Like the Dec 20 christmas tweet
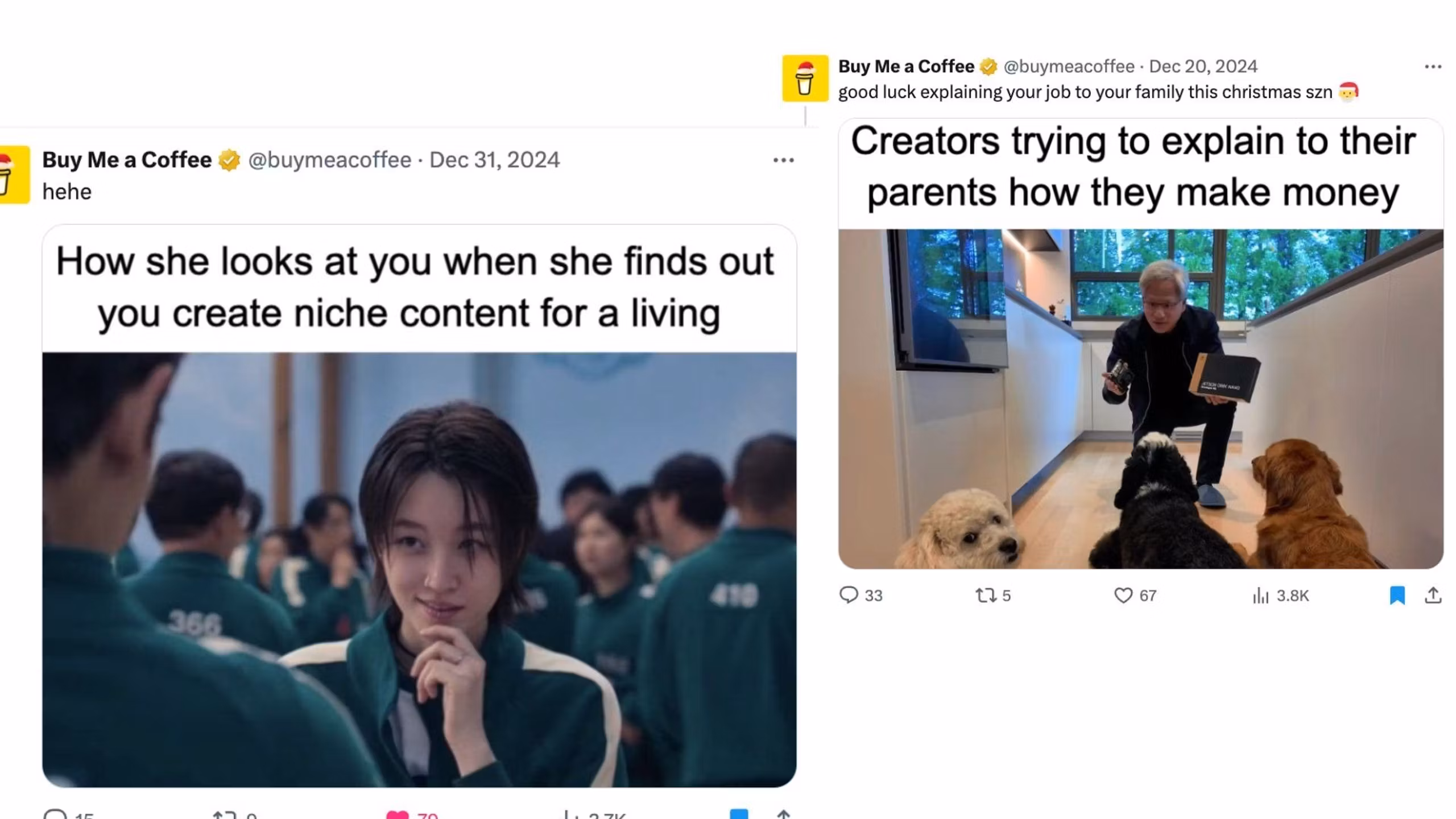This screenshot has height=819, width=1456. pyautogui.click(x=1135, y=595)
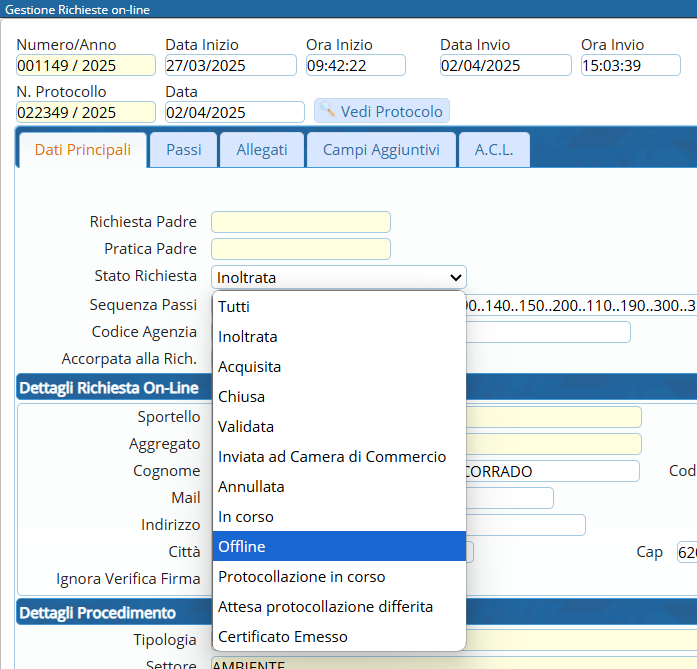Select 'Offline' from status list

click(x=339, y=547)

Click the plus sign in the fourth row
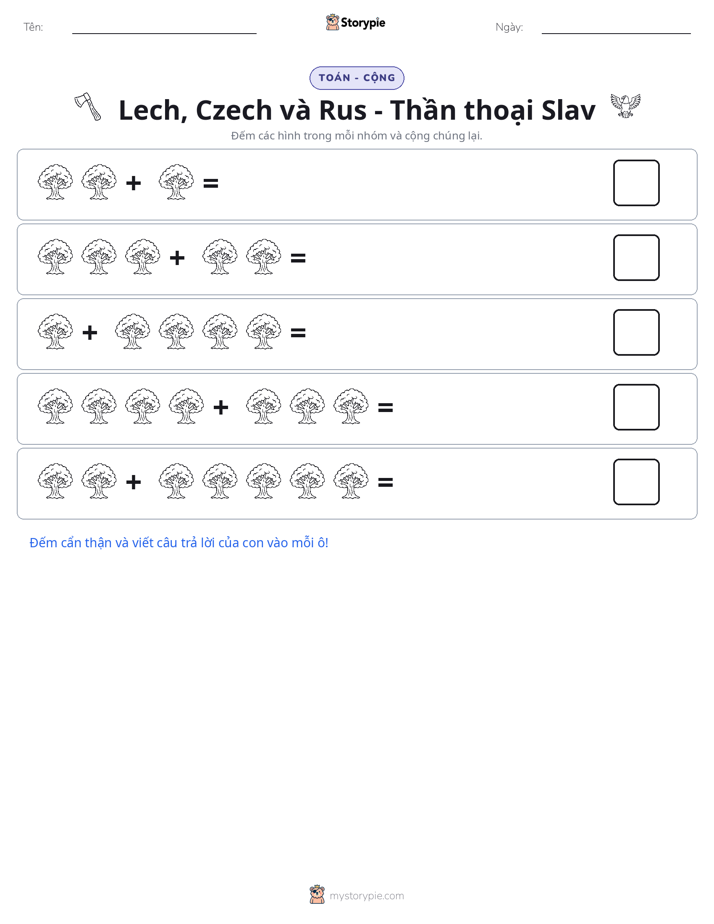pos(221,407)
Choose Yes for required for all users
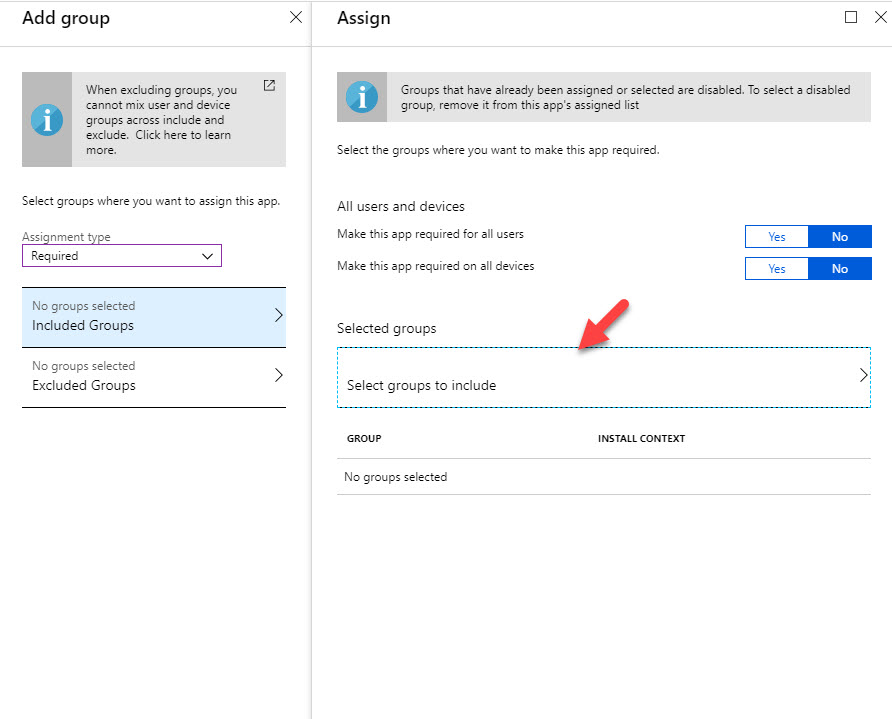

○ ○ ○ ○

▶ [WHAT YOU WILL DO] With the pictures left aside, write out all of the records above exactly.

▶ [TASK SOLUTION]
Like the Dec 20 christmas tweet
This screenshot has height=819, width=1456. pyautogui.click(x=1135, y=595)
Select 'Offline' from status list

click(x=339, y=547)

Click the plus sign in the fourth row
pos(221,407)
Choose Yes for required for all users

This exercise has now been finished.